(247b) Solvent-Driven Water Extraction from Hypersaline Brines: Thermodynamics of the Dimethyl Ether System

Solvent-driven water extraction (SDWE) has promising applications in high-salinity brine desalination, including zero-liquid discharge processing for industrial wastewaters, and resource recovery, such as the extraction of lithium and rare earth elements from solution mining leachate. SDWE uses an organic solvent to extract water from hypersaline brines, while rejecting ionic solutes. Despite its potential to desalinate hypersaline and contaminated brines, the water recovery and energy consumption achievable by SDWE remain poorly understood. In this study, we develop thermodynamic models for the liquid-liquid extraction of water from high-salinity brines using dimethyl ether (DME) to quantify and analyze the performance of SDWE.

DME is a polar aprotic organic solvent that is partially miscible with water. The high volatility of DME, which has a vapor pressure of 5.9 bar at 298 K, allows for its rapid separation from water-DME mixtures after extraction, while its low polarity minimizes the solubility of electrolytes, such as sodium chloride (NaCl), in the DME-rich phase. DME is contacted with saline water in a multistage liquid-liquid separator (LLS) operating at 6 bar and 298 K. Water from the saline feed stream dissolves into the organic stream, while ionic salts remain in the aqueous stream, producing a DME-rich mixture containing extracted water and a high salinity concentrated brine stream. The water-laden DME-rich stream can be readily separated by heating or flashing, yielding purified water and regenerated DME.

We begin by developing an excess Gibbs free energy model for water-DME-NaCl mixtures based on LIQUAC, which combines the UNIQUAC activity coefficient model for short-range interaction with a Pitzer-like electrolyte solution model for middle- and long-range interactions. A computational platform is then built combining LIQUAC with the Peng-Robinson Stryjek-Vera (PRSV) equation of state to perform isofugacity calculations and determine equilibrium compositions in aqueous-organic-electrolyte mixtures. Water-DME interaction energy parameters are estimated through the non-linear regression of published liquid-liquid, vapor-liquid, and vapor-liquid-liquid phase equilibrium (LLE, VLE, and VLLE, respectively) data, while osmotic coefficient data is used to regress LIQUAC parameters for water-Na⁺ and water-Cl^-. DME-Na⁺ and DME-Cl^- interaction energy parameters are estimated for the first time using metaheuristic global optimization techniques to regress recently measured LLE and VLLE data for water-DME-NaCl mixtures across NaCl concentrations from 0.0 to 6.0 mol kg^-1.

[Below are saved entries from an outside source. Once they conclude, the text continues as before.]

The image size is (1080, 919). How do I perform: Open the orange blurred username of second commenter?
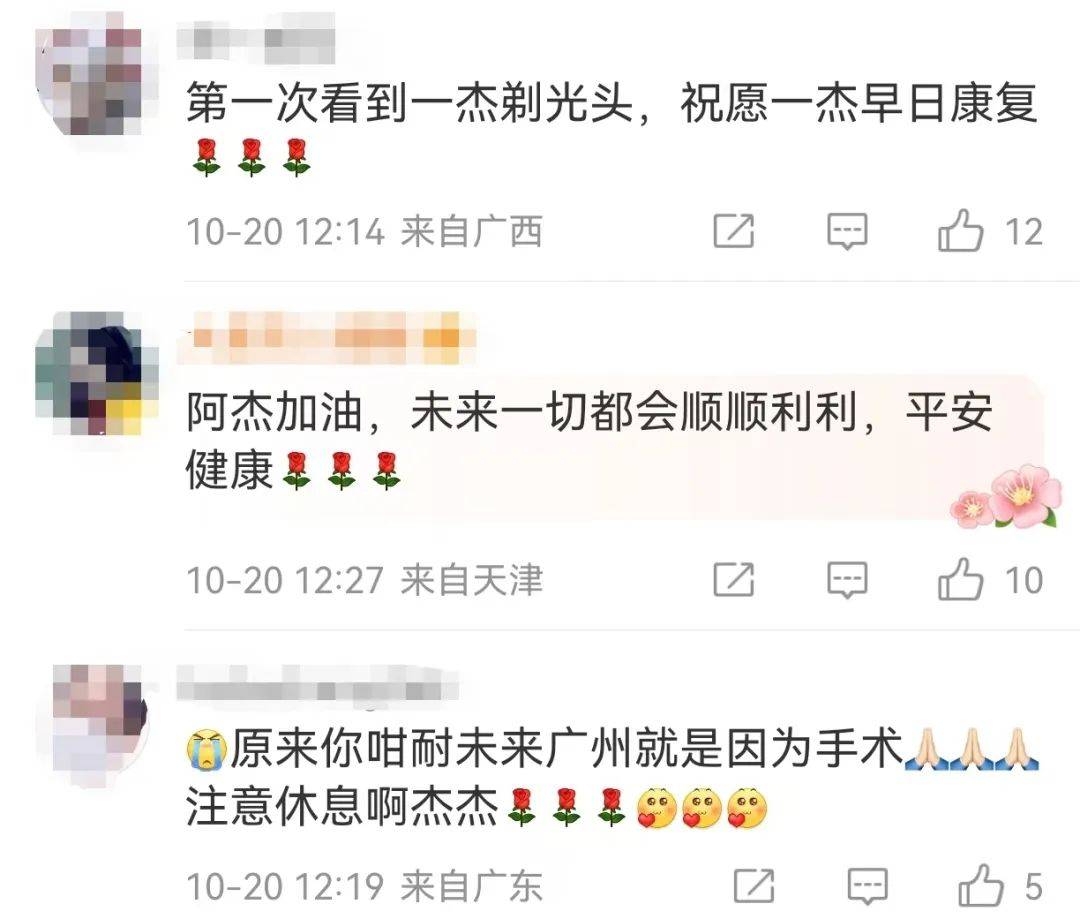pos(327,338)
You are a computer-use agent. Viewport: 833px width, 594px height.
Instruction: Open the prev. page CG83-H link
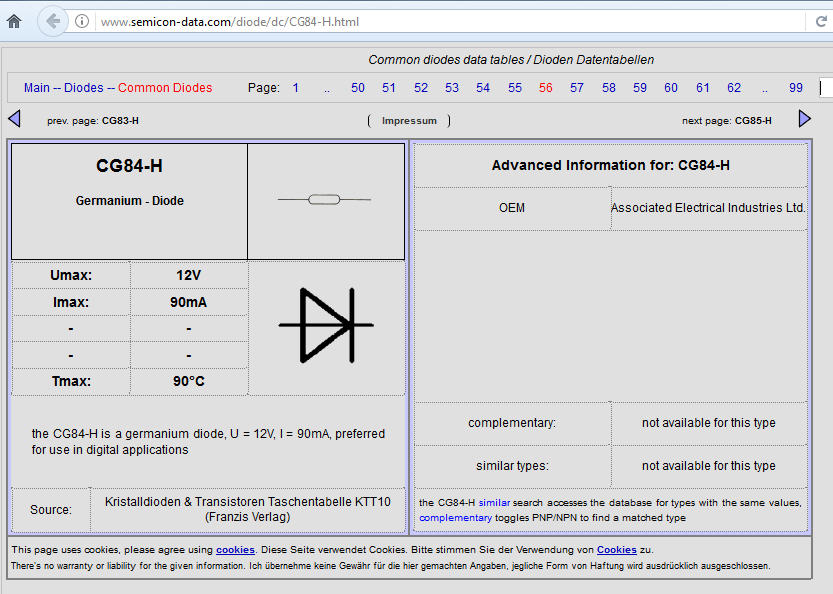coord(120,121)
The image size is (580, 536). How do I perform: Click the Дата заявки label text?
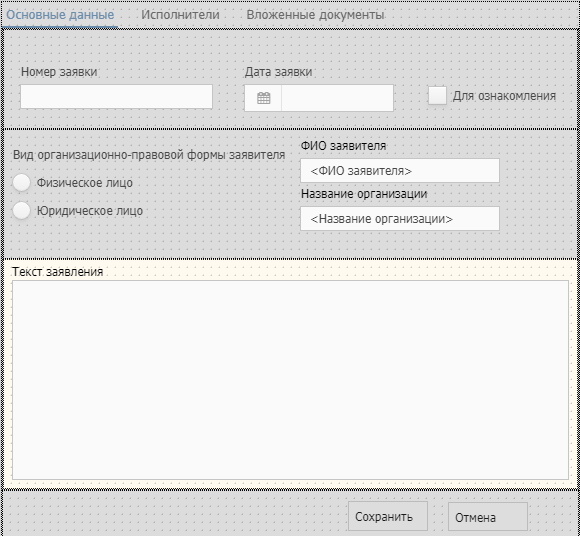point(278,72)
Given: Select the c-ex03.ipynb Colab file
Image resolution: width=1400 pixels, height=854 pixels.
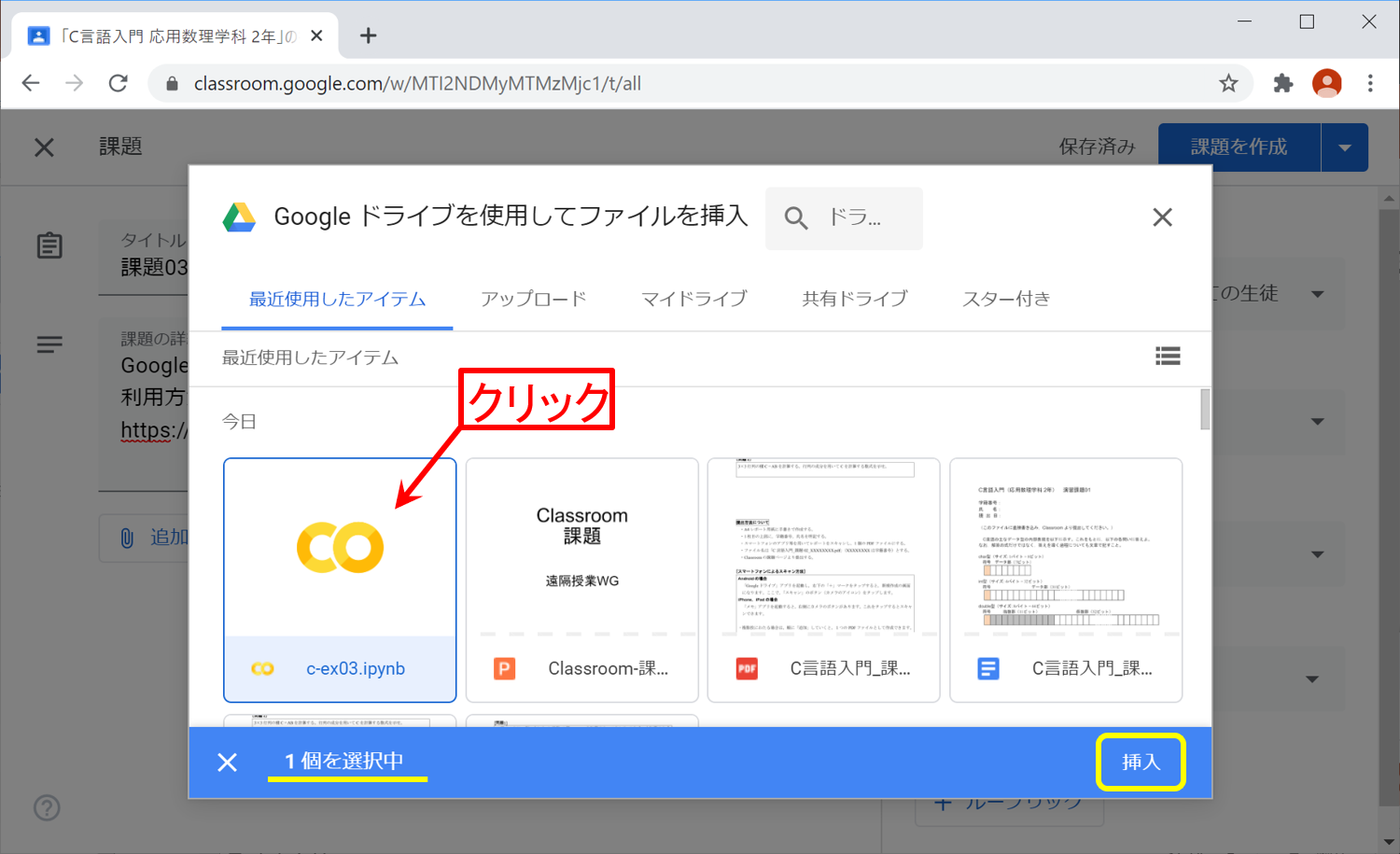Looking at the screenshot, I should coord(340,579).
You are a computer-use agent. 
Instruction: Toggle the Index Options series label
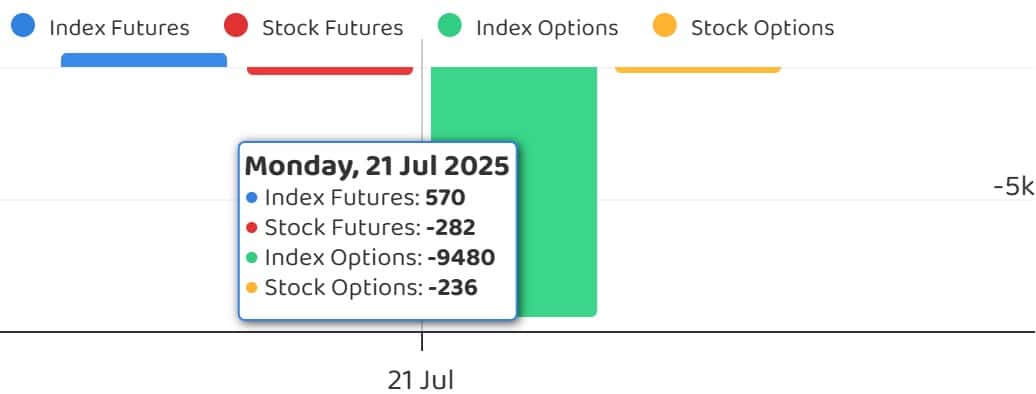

A counter-current, multistage LLS model is developed to explore the water recovery achievable as a function of feed salinity, DME to feed water flow rate ratio, and the number of ideal stages. Our analysis demonstrates the potential for DME, with an initial DME to feed water ratio of 3.0 and 3 ideal stages, to achieve a water recovery of 52% with an initial NaCl mole fraction of 0.02, which corresponds to a salinity of 1.1 mol kg^-1, approximately double that of seawater. For a hypersaline brine with an initial NaCl mole fraction of 0.05 or a salinity of 2.9 mol kg^-1, roughly five times seawater salinity, liquid-liquid extraction using DME is able to achieve a water recovery ratio of 45% with an initial DME to feed water ratio of 3.0 and 3 ideal stages. We conclude by optimizing the countercurrent multistage LLS system to maximize water recovery and DME-phase water content for a range of feed salinities.

Our work highlights the potential for solvent-driven water extraction to desalinate or concentrate hypersaline brines for zero-liquid discharge and resource recovery applications. Using fluid phase equilibrium data, we regress DME-Na⁺ and DME-Cl^- interaction parameters for the first time. By combining equilibrium calculations with a multistage liquid-liquid extraction model, we demonstrate that water recoveries exceeding 50% can be achieved for brines that are twice as saline as seawater.